OpenAI IPO 2026: Chat MakerGPT Prepares Private Filing With Goldman Sachs and Morgan Stanley

OpenAI, the San Francisco company behind ChatGPT, is preparing to file an initial public offering within weeks, in what could be billed as one of the biggest flights the artificial intelligence industry has ever seen and a defining moment in the global tech race.
According to two people familiar with the matter, the maker of ChatGPT is working with Goldman Sachs and Morgan Stanley on the papers and is monitoring market conditions closely before pulling the trigger. The timing remains fluid, but a filing in the coming weeks could pave the way for a listing in early September. The news, first reported by the Wall Street Journal and confirmed by Bloomberg, sent new ripples through a market already prepared for a big year of technology releases.

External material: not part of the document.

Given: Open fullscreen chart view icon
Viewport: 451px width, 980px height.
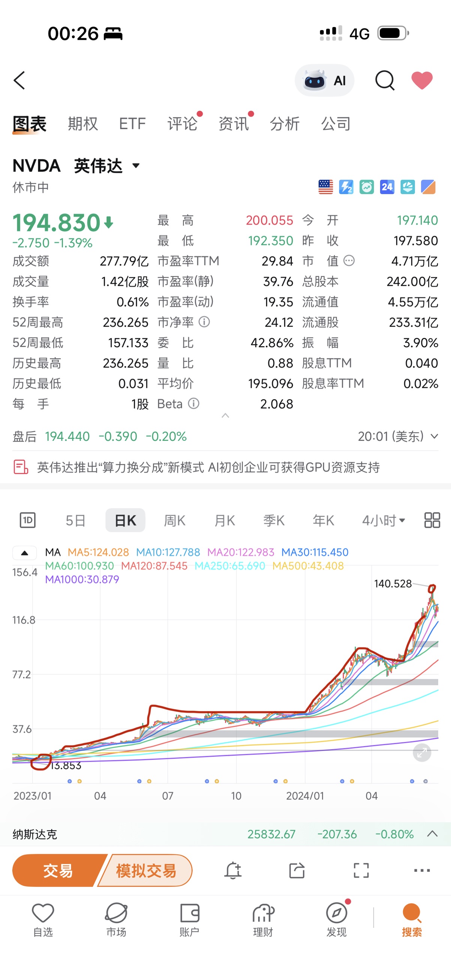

“As part of normal governance, we are constantly evaluating a range of strategic options,” said an OpenAI spokesperson. “We’re focused on execution.”
The most viewed listing in a generation
Few companies have generated as much speculation among bankers, fund managers and policy makers. OpenAI was valued at $730 billion in its most recent private funding round earlier this year, and a secondary market trade reportedly pushed the stated valuation to $850 billion. A successful listing could reduce the float of Facebook, Alibaba and Saudi Aramco in dollar terms and highlight the AI boom that ChatGPT started when it launched in late 2022.
It will also stand as a bellwether for the broader appetite for AI stocks at a time when revenue multiples across the sector have exceeded historical norms. CNBC reported separately that the company is eyeing a public appearance in the fall, and the filing could be days away.
For UK-based investors, founders and SME advisors, the proposed listing makes some sense. OpenAI has spent the past 12 months deepening its British footprint, recently signing a long-term lease at its King’s Cross headquarters as part of plans to double its UK workforce. The company also brought former chancellor George Osborne on board to lead its Stargate international infrastructure initiative.
It’s a great year for tech mega-floats
OpenAI isn’t the only Silicon Valley heavyweight listed on the public markets. SpaceX, Elon Musk’s rocket and satellite group that has valued itself at more than $1 trillion in the latest secondary trading, is expected to start trading as soon as next month. Anthropic, OpenAI’s closest competitor in the frontier model race, has also taken steps to prepare for listing.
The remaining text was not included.